Today has involved a fair bit more reading of Clay Shirky, including the chapter where he describes how the revolution in technology and social tools completely changed the ability of Catholic laity to protest against sexual abuse by priests in Boston. When I’ve finished reading Here Comes Everybody, I’ll blog it in a series.
Family-wise, we’ve been giving Rebekah a severe lecture for knots in her hair that we had to cut out. She seems more obsessed with twiddling her hair (or that of school friends) than concentrating on her work. Being the mean parents we are, we are sending the hair we cut to her teacher.
I’ve also done some more Cross Rhythms reviewing today. A special word for Welsh singer-songwriter Phil Lewis (Facebook page here). Highly recommended for lovers of 80s-influenced pop-rock. He doesn’t have the big budget some artists have, but if he did I think he’d make a big impact. And for something different, Native North American worship music from Waking The Sound. There’s no way I would have heard that without being a CR reviewer. Quite extraordinary.

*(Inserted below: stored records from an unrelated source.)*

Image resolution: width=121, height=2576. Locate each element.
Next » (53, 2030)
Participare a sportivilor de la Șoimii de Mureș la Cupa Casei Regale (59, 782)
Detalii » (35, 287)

In other music news, I was delighted to receive an email from Vineyard Music UK announcing the release of a new CD by bluesy American worship guy Chris Lizotte. Nothing sugary about his stuff, even when the lyrical content is conventional. Here he is, singing Brighter Day with Crystal Lewis:
In technology news, The Guardian has a piece on the latest potential Google-killer. Wolfram Alpha claims to have found the holy grail of computing with the intelligence to understand human questions. It launches in May. It’s confusing that it’s caused Alpha: it sounds like it hasn’t even reached beta status. However, you can apply to participate in the beta testing on the site. It only seems months since the last Google-killer was announced and hyped, only to be ruined by bloggers (including obscure ones like me) pointing out that it didn’t deliver good results. I wonder whether this will be any different.